Your assignment: Which lines in the records below mention the word "will"? Copy each one out.
----- Supplied entries
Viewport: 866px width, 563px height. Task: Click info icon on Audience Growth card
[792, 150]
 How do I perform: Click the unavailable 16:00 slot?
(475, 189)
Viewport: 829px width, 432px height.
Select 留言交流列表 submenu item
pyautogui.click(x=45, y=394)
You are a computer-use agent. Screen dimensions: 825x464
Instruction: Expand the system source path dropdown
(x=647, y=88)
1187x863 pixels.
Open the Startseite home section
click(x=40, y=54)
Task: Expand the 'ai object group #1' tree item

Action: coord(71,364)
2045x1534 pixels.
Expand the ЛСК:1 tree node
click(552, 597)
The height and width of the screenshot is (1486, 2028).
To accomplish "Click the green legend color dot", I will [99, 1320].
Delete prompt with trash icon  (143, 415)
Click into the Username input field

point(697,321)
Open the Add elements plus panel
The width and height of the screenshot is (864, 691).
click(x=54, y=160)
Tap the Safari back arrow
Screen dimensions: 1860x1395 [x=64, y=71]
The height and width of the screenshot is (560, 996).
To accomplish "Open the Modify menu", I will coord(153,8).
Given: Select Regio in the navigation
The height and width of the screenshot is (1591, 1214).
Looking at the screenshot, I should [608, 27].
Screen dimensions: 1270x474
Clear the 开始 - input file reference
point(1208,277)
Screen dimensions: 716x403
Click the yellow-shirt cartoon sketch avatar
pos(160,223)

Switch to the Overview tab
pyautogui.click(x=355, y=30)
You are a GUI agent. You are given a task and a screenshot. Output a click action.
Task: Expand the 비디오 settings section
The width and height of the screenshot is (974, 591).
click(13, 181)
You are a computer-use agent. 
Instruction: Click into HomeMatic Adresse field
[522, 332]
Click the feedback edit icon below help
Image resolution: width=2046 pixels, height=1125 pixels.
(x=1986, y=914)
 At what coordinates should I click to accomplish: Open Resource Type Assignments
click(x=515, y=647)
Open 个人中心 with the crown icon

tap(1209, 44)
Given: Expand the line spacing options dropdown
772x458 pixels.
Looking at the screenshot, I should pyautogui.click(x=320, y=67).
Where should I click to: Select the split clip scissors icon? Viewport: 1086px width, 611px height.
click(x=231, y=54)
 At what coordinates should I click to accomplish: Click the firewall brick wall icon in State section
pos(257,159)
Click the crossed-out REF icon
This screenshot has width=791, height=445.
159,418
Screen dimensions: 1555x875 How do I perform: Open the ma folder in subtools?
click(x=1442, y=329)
----------
Problem solution:
To accomplish "Click the green legend color dot", I will [99, 1320].
To accomplish "Open the Modify menu", I will coord(153,8).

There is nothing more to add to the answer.